In terms of the new Oregon law and others that might follow, DeFrancesco noted, "Although ACOG members participated in the development of the patient screening tool and the pharmacist training program, this should not be interpreted as ACOG support for this concept. Once the new law was a reality, ACOG members did assist with implementation in order to assure that appropriate guidelines were followed."
However, he continued, “We’d like to see unfettered access. ACOG’s policy is we don’t want anybody to be between the patient and the pill. We feel like it is time for it to be available over the counter. The pill has been out long enough to be proven extremely safe.”
DeFrancesco added that many OTC options – ranging from medications for pain relief to those addressing gastric issues – have at least as much, if not more, potential to harm certain patients than hormonal contraceptives. As with current OTC medications, he said, “The things that are absolute contraindications for the pill could be outlined on the label.”
He also noted that his patients who have a condition that prevents taking oral contraceptives such as migraines or deep vein thrombosis (DVT) are typically keenly aware of the fact. In addition, the physician pointed out unintended pregnancies can also carry health risks for patients, including those with high blood pressure. Furthermore, DeFrancesco said he believed it was a fair assumption that if the number of unintended pregnancies was reduced, the nation would see a drop in the abortion rate.
As for the argument that requiring a physician visit to receive a birth control prescription is the impetus to get women through the doors for annual health screens, DeFrancesco said, “We shouldn’t be holding patients hostage to the pill prescription.”
While he said he recognizes the claim might have some limited merit and that a small percentage of women might, in fact, skip their annual OB/GYN appointment, DeFrancesco said, “That puts the onus on us to explain that the annual visit is more than just a pap smear and pelvic exam.”
And, he continued, ACOG is promoting that broader practice message not only to women … but to their own members, as well. “It’s time physicians and women separate the pill from the annual visit,” DeFrancesco stated, adding there are already many women who no longer require contraceptives that continue to come for an annual exam.

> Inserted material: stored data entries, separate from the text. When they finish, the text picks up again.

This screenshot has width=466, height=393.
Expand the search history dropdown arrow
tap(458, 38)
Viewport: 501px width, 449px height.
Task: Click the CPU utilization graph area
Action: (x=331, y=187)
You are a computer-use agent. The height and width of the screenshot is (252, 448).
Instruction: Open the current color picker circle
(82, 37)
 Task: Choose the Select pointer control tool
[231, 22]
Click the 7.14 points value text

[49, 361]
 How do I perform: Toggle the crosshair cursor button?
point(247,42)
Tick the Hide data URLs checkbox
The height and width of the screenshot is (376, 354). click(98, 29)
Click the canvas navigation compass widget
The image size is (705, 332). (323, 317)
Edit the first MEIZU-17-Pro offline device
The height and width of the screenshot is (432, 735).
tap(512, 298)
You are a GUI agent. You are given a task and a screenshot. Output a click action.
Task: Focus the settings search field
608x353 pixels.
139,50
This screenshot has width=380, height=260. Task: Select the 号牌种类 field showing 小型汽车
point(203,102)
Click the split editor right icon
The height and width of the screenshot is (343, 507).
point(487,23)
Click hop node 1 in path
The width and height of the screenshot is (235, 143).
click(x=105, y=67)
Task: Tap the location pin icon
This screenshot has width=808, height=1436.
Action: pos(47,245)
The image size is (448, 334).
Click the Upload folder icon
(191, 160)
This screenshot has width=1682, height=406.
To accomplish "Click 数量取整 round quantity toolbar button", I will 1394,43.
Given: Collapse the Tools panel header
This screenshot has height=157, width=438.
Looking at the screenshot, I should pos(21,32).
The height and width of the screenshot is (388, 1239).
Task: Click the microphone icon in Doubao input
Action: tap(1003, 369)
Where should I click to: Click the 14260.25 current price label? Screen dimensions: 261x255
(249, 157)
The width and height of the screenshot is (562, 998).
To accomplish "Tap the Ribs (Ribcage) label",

DeFrancesco said he suspects laws allowing women to seek oral contraceptives and transdermal patches from pharmacists are well meaning in their intent to allow broader access to birth control. Whereas moving hormonal birth control options to OTC status would most likely require individual manufacturers to apply for such a change with the U.S. Food and Drug Administration, state legislative action on prescribing laws broadens the reach without reclassifying the drugs.
Yet, DeFrancesco fears, this halfway step might unconsciously prove to be diversionary, diminishing the push for truly barrier-free access. “In that sense, the good would be the enemy of the perfect,” he said. “We might settle … and that’s not good enough.”